OGH: Zu den Erfordernissen einer konkludenten Zustimmung zur Verlesung / zum Vortrag gem § 252 StPO
Das widerspruchslose Hinnehmen einer Verlesung allein reicht selbst bei einem anwaltlich vertretenen Angeklagten idR nicht aus
§ 252 StPO
GZ 11 Os 120/11y, 06.10.2011
OGH: Abs 2a des § 252 StPO setzt für den Vortrag des erheblichen Inhalts ansonsten vorzulesender oder vorzuführender Aktenstücke durch den Vorsitzenden die Zustimmung der Beteiligten des Verfahrens voraus.
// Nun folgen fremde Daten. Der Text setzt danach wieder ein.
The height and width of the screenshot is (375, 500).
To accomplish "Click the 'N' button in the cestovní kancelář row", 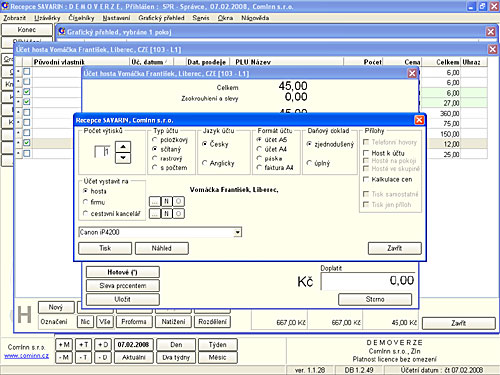I will (x=166, y=214).
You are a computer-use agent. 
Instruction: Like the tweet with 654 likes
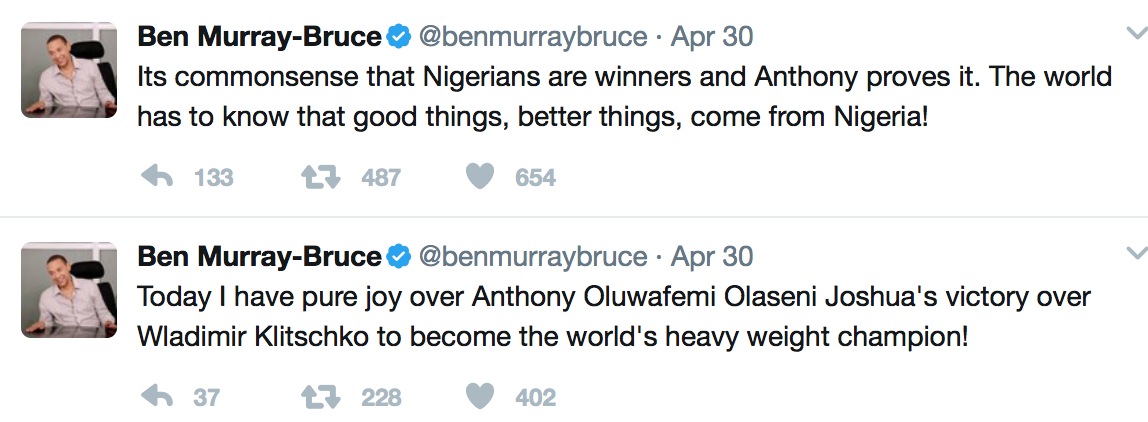481,177
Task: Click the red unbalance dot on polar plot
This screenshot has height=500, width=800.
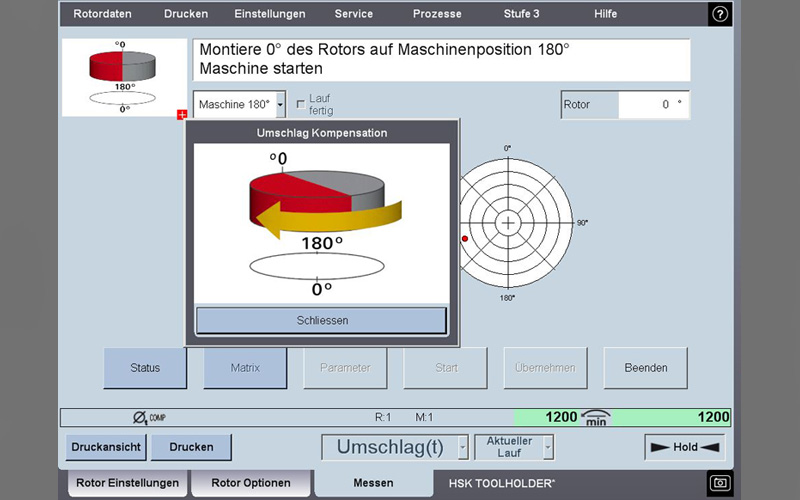Action: 464,238
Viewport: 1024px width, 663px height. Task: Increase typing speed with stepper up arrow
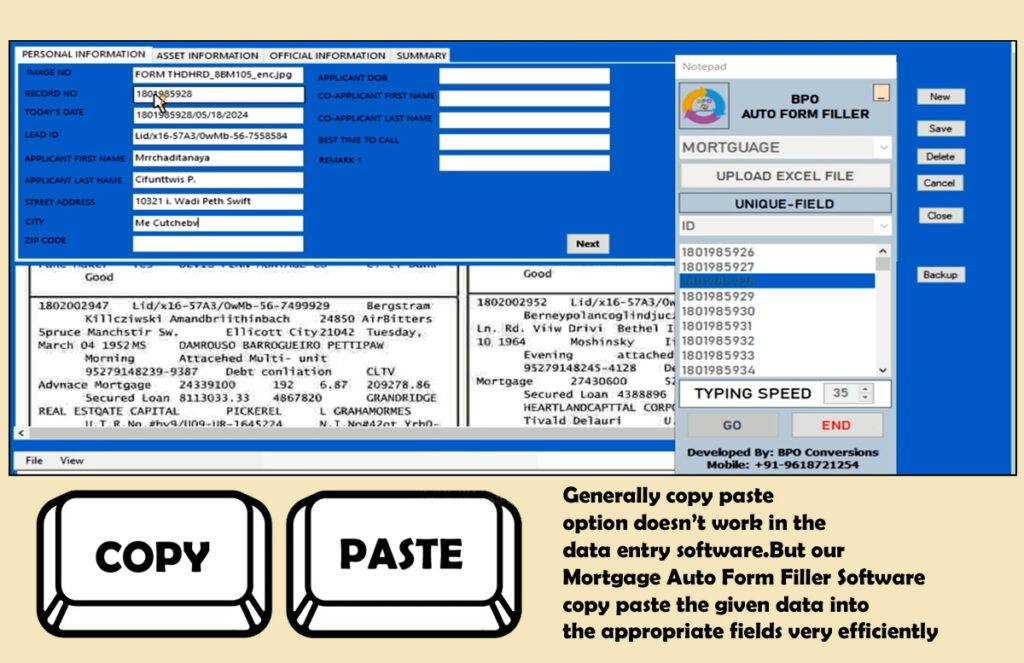tap(865, 388)
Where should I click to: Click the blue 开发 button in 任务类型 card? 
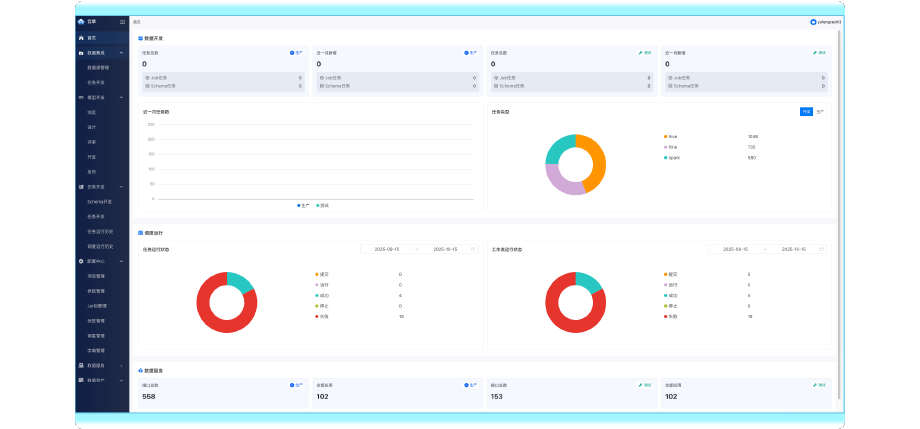click(x=806, y=112)
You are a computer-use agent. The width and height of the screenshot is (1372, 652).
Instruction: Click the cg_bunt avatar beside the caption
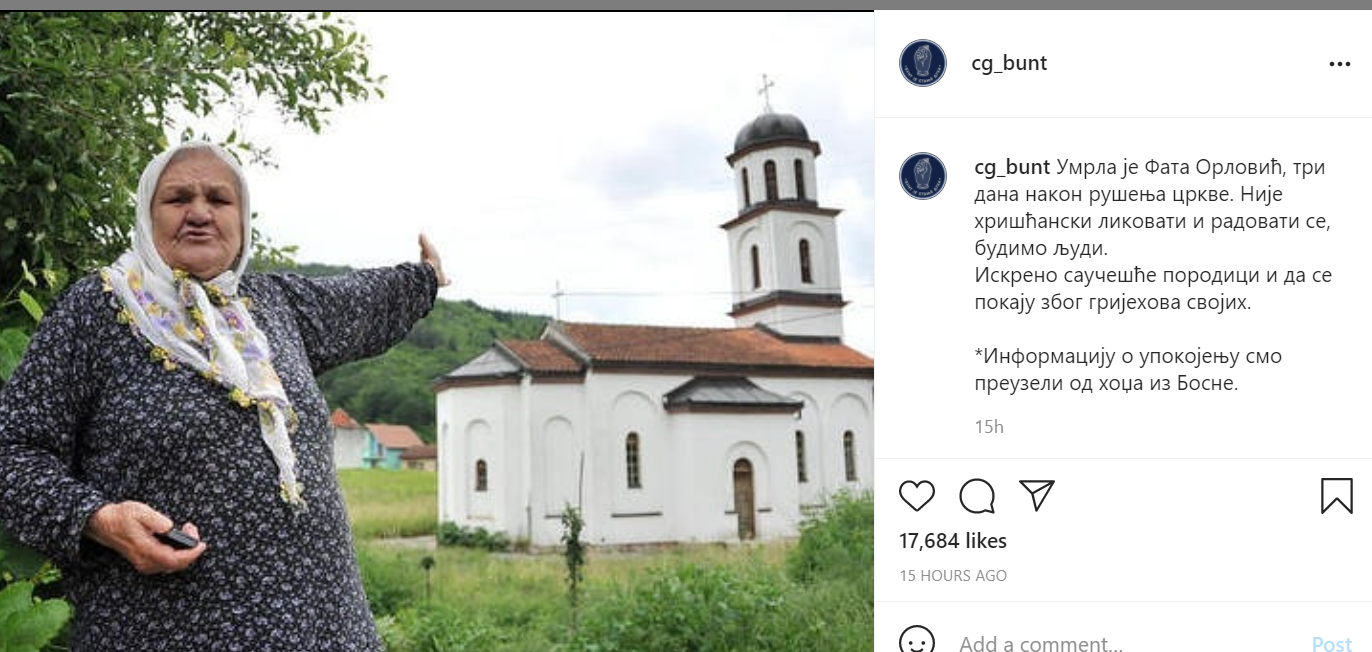click(923, 176)
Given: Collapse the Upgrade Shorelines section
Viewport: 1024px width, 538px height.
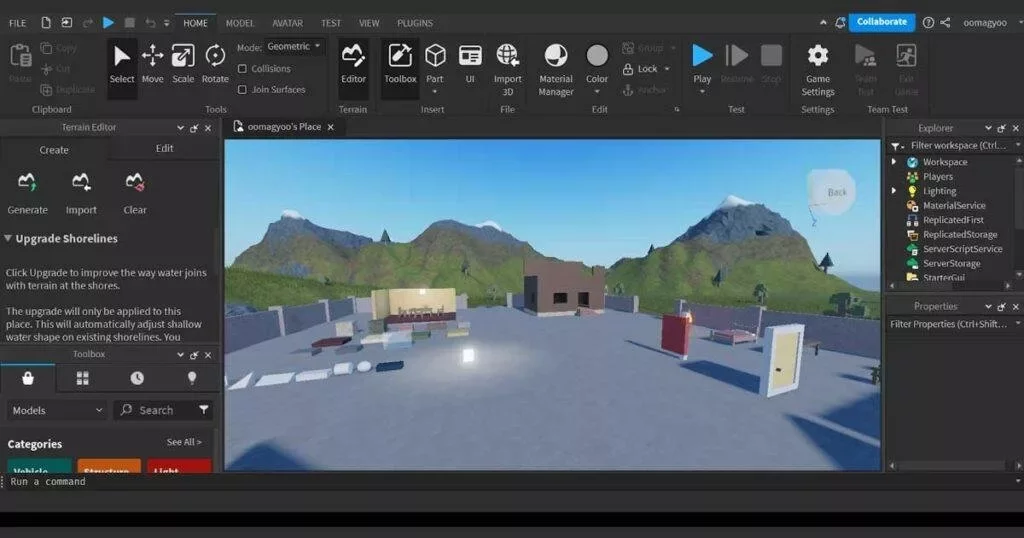Looking at the screenshot, I should pos(8,238).
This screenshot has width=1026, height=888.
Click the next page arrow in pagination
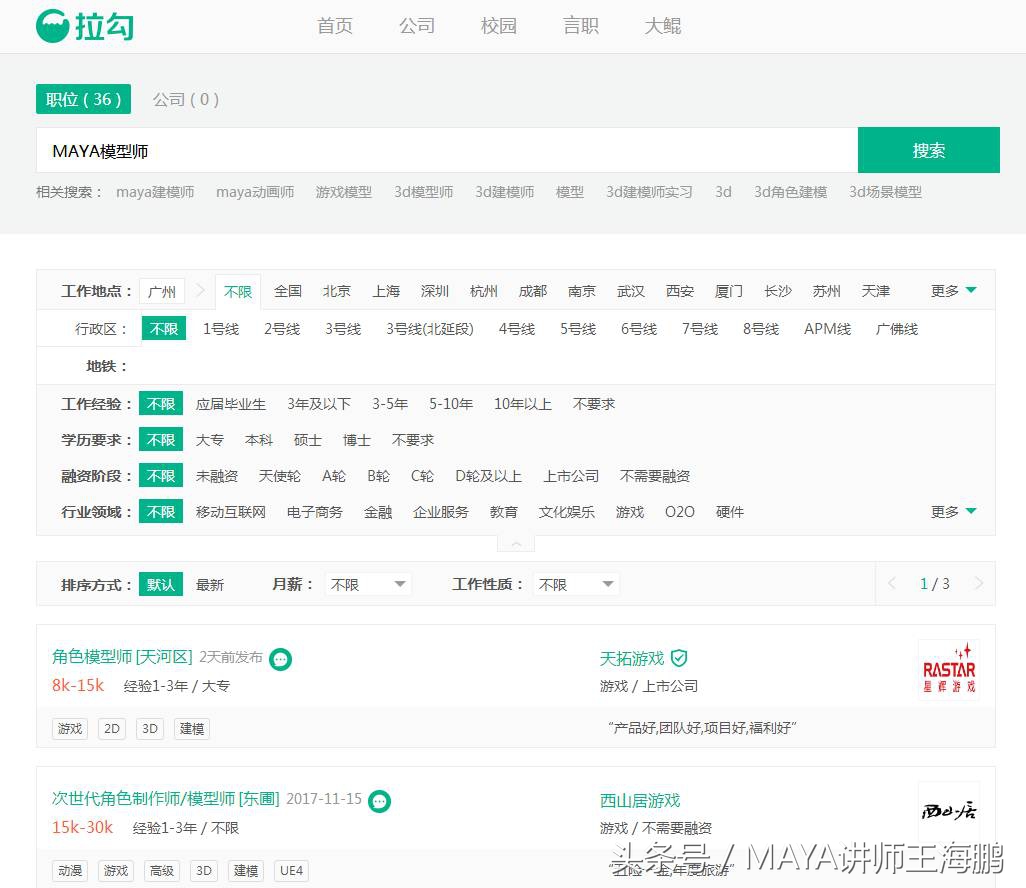[x=980, y=583]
Nach mittlerweile gefestigter Rsp reicht das widerspruchslose Hinnehmen einer nach § 252 Abs 1 StPO an sich unzulässigen Verlesung und eines Vortrags nach § 252 Abs 2a StPO allein selbst bei einem anwaltlich vertretenen Angeklagten in der Regel nicht aus, ein stillschweigendes Einverständnis zu dieser Prozesshandlung anzunehmen. Eine konkludente Zustimmung ist zwar prinzipiell möglich, doch ist dazu erforderlich, dass über das bloße Unterbleiben eines Widerspruchs hinaus den Akten noch weitere konkrete Anhaltspunkte zu entnehmen sind, die unzweifelhaft auf das vom Gesetz geforderte Einverständnis schließen lassen.
Davon kann im Gegenstand keine Rede sein, bringt der Bf doch sogar vor, dieser Vortrag iSd § 252 Abs 2a StPO habe gar nicht stattgefunden. Er macht zutreffend geltend, dass mangels Verlesung bzw zulässigen Vortrags des Inhalts der (gem § 252 Abs 2 StPO zu verlesenden) Aktenstücke diese als nicht in der Hauptverhandlung vorgekommen (§ 258 Abs 1 StPO) im Urteil nicht hätten verwertet werden dürfen. Da die tatrichterliche Beweiswürdigung jedoch maßgeblich auf diesen Beweismitteln beruht, ist das Urteil in Punkt I. gem § 281 Abs 1 Z 5 vierter Fall StPO nichtig.